The aging herder stooped as he looked closely at the scanner. The teller told him to put a fingertip on a small rectangle of glass. He followed her instructions, but nothing happened.
She asked him to use another finger, but still no response from the small machine. He tried each finger and followed with a sigh each time the scanner failed. When the teller asked him to start over, he spoke back, loudly enough that other clients turned to look at him.
An executive sitting at one of the desks noticed the growing frustration. He walked up to the herder, speaking to him softly. The herder held up both hands, palms up, in front of the bank executive. The executive began massaging fingers worn thin by decades of farming and tending livestock.
Human contact brought warmth to the fingertips, expanding the skin. The executive then placed the herder’s finger back on the scanner and a green light flashed. With his identity verified, the herder withdrew the funds he needed to buy food before the market closed.
I heard this story on a recent visit to Kenya. While there, I met Milkah Chebii, payments specialist with FSD Kenya and with executives at banks that manage the payments for the government initiative called Inua Jamii (which means “uplifting family” in Swahili). This program fund provides stipends for the elderly and people living with disabilities.

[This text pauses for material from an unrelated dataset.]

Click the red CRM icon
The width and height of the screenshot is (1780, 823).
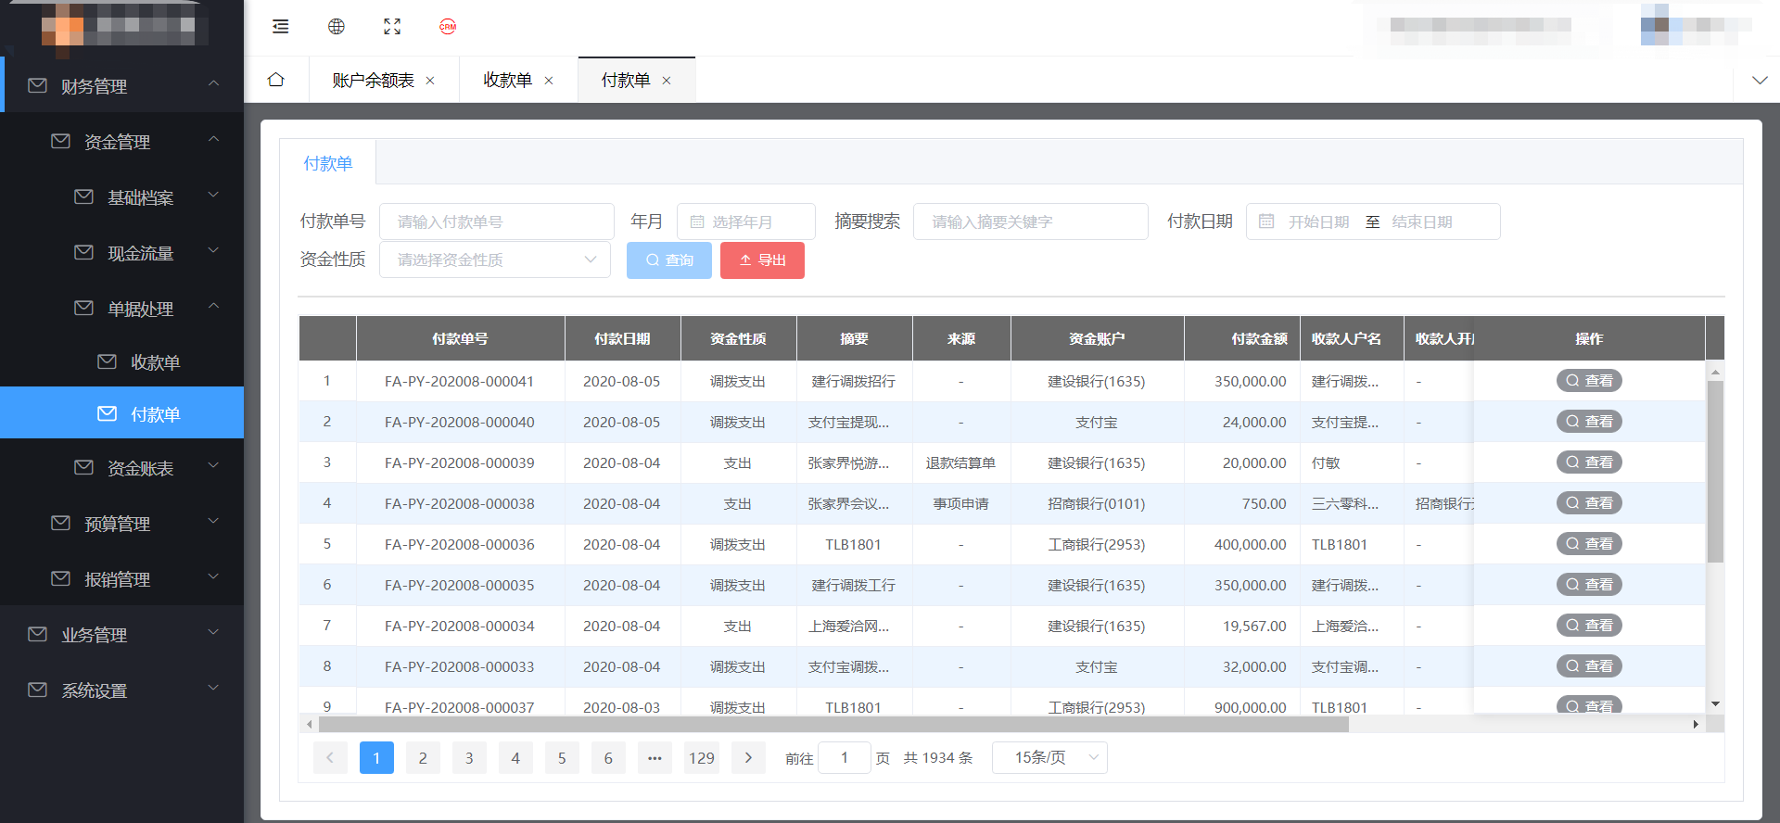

The four largest banks in Kenya compete to serve the 1.2 million people in the country that receive these payments.
Allan Waititu, Group Director for Special Projects and a member of the executive team at Equity Bank, told me about his regular trips to remote rural areas to visit the branch offices and business agents that handled these accounts. As the person in charge of Equity’s participation in Inua Jamii, Allan wants to make sure the systems he set up to distribute these payments work correctly.
Allan soon found that even when the software and the hardware function correctly, the system can fail when a scanner cannot read the smooth fingertips of people who spend their lives working with their hands. He soon learned methods like massaging fingers that enable fingerprint scanners to recognize the loops and whorls of an aging finger.
Allan’s story confirmed a principle I have learned from decades of visiting financial institutions that seek to serve those living in poverty. The banks and microfinance institutions that serve this client base the best have senior executives that visit these clients regularly.
Over the past decade, I have participated in programs that seek to identify those financial institutions that serve their clients well and help them generate positive results for their families. Each of these initiatives has rigorous methods for conducting assessments and generating ratings.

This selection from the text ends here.